Answer the three questions below from the text on Hamburg's Elphie, one answer a line and numbered to match.
1. What was the final construction cost of the project?
2. About how many defects did building inspectors report when they denied operating clearance for an earlier opening date in 2012?
3. On which floor is the public piazza?

## DOCUMENT EXTRACT
+---+
This was back in 2003, when they developed and promoted the project in collaboration with Hamburg-based real estate developer and investor Dieter Becken. Three and a half years later, the City of Hamburg decided to take over and develop the project by itself.
Planning and construction issues
The project faced public criticism along the way because of its cost and schedule overruns. While initial cost estimates had put the construction at around €200 million, the final cost was €870 million. Despite these cost blow-outs the final product was deemed appealing enough for the local masthead Der Spiegel to do a comparative analysis and declare the overrun relatively “modest” compared with some other notorious international mega-projects.
Elphie, as the new cultural icon was affectionately nicknamed, had been identified as one of Germany’s three biggest engineering/infrastructure/building disasters, along with Stuttgart’s alleged new central railway station and the “mythical” airport in Berlin. The building of this new cultural icon was described as a tire-fire of ineptitude that dented the Hamburger’s self-image as an industrious people, sound businessmen who know how to plan, execute and handle money responsibly.
Berlin's troubled Brandenburg Airport
Ephie’s delays and cost overrun surely pale in comparison to Berlin’s Brandenburg Airport project which, having been initiated in 1991, only finally opened for operations in 2020 after initial funding complications, followed by one technical glitch after another which resulted in massive cost escalations (in the range of billions) and delays which were finally tallied at seven missed opening dates.
In fact, one of its earlier opening dates in 2012 was missed when building inspectors denied operating clearance after reporting some 120,000 defects, including fire safety issues, automatic doors that didn’t open and sagging roofs. Around 170,000 kilometres of cable installed in and around the airport were reportedly found to be dangerously wired with some lights unable to be turned on while other couldn’t be turned off, requiring the whole thing to be re-done.7
Elevated public piazza on Level 8
Perhaps as a significant social element of the design to justify its public funding, there is a public piazza on the eight-floor which forms an intermediate transition zone between the old brick original building from the new section built above it. This open terrace along the perimeter of this new cultural icon offers the public and visiting tourist ready access and spectacular views of the city and its historic harbour located along the Elbe River.
Anyone can visit this expansive public outer deck by showing up and obtaining a free ticket from one of the ticketing machines. We bypassed the long queues for a free ticket by booking one online for a nominal fee of £2.
+---+
## DATA LINES
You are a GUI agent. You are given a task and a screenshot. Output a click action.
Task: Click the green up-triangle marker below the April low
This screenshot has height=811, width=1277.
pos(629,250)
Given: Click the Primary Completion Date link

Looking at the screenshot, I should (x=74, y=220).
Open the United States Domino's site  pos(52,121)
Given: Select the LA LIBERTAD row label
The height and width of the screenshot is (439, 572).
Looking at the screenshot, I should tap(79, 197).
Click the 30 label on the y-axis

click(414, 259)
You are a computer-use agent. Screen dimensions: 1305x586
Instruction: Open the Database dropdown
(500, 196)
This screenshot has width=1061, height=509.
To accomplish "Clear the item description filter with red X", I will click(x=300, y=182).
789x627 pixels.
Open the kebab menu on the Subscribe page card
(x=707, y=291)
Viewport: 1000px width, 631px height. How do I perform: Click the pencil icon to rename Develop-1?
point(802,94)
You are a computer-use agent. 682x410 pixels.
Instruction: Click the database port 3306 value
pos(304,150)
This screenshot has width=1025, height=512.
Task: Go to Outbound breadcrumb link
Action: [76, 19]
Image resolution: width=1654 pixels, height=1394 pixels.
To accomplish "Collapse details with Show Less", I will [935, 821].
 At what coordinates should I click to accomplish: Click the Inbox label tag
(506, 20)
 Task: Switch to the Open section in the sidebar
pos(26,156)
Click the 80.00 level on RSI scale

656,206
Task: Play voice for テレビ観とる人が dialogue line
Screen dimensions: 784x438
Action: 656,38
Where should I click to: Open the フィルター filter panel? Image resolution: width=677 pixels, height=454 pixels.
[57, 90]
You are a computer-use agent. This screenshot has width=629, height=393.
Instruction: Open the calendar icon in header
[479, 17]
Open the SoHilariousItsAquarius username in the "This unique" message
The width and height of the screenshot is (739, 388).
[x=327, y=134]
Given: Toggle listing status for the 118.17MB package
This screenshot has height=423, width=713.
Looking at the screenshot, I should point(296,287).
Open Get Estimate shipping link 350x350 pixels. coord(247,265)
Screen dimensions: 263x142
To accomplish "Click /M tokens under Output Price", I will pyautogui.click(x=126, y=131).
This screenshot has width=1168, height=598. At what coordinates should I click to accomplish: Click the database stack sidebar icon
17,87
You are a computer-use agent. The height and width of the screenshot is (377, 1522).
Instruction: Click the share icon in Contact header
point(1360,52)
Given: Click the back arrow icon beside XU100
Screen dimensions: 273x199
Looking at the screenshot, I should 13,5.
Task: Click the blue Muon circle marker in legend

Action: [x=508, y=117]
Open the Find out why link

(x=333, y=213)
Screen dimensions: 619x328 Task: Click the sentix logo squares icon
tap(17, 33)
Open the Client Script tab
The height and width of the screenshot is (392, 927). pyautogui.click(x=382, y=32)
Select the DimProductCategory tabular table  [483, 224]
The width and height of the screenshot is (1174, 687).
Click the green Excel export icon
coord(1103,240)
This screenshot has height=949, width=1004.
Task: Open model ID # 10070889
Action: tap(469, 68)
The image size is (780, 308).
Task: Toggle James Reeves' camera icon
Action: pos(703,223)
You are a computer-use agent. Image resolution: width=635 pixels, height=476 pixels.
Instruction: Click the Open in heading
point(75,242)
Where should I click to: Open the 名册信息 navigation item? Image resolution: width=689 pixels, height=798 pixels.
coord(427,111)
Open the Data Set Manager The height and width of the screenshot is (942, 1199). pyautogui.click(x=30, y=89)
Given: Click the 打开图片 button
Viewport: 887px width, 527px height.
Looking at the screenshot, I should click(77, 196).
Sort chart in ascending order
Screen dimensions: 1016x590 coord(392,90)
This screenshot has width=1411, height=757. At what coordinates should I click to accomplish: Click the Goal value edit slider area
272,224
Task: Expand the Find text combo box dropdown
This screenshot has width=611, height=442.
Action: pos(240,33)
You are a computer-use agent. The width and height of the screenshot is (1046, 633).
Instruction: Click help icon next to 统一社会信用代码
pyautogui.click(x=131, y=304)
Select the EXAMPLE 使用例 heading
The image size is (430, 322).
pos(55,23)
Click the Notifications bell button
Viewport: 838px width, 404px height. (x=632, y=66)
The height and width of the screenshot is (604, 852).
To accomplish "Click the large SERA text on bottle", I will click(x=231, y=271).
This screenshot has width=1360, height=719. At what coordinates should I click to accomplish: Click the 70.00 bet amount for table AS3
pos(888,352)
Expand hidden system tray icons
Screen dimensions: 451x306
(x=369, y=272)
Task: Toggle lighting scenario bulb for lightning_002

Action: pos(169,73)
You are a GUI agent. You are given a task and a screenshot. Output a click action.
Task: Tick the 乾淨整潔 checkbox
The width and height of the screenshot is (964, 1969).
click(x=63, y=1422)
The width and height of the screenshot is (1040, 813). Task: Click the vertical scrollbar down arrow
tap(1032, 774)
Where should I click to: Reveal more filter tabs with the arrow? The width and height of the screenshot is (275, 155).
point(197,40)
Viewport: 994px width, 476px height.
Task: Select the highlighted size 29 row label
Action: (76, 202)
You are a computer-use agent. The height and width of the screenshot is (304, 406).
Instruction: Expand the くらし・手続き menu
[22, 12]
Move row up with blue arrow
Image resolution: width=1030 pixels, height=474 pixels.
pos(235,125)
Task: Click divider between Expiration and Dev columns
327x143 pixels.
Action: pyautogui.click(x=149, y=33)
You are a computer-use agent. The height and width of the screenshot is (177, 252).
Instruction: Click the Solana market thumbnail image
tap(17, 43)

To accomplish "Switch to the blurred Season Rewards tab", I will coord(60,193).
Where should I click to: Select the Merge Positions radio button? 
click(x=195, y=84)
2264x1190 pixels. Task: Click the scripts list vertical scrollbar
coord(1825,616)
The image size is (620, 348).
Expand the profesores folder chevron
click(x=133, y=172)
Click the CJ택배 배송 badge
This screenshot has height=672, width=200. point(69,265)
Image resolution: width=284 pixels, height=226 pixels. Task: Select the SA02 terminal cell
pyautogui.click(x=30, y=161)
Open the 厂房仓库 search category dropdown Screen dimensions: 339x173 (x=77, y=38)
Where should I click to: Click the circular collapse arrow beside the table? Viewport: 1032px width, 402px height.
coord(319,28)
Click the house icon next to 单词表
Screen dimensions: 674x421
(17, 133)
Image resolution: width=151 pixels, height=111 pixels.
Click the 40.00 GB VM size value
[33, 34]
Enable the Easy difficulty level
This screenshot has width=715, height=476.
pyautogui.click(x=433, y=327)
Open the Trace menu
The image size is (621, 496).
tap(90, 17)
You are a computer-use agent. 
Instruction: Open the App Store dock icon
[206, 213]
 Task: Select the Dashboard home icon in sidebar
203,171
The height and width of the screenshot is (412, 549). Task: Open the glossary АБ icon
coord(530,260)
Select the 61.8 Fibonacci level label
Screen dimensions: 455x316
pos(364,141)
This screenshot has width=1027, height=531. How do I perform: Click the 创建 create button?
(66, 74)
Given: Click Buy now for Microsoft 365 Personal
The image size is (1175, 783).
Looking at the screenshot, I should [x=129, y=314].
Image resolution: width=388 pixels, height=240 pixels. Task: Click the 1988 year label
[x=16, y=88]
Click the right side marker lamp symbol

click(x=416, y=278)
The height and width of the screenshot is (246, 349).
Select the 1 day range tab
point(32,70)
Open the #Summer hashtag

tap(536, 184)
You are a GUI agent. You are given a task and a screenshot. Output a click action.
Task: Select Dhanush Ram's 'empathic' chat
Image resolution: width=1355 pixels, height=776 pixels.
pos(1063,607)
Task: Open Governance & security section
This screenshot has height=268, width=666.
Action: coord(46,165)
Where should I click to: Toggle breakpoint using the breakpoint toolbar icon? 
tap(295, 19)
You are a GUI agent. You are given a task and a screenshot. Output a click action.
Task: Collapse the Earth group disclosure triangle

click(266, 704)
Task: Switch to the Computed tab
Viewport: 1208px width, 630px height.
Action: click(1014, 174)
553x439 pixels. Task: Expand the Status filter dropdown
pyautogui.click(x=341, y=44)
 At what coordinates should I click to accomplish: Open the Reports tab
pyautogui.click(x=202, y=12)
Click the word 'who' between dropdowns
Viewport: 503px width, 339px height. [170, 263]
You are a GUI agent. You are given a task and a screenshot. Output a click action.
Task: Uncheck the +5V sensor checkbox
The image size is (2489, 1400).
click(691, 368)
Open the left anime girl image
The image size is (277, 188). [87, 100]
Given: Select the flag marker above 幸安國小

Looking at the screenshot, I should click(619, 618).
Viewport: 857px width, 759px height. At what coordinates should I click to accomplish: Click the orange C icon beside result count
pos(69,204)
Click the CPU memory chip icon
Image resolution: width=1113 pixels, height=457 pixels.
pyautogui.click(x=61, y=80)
+---+
## ANSWER TO THIS TASK
1. €870 million
2. About 120,000
3. The eighth floor (Level 8)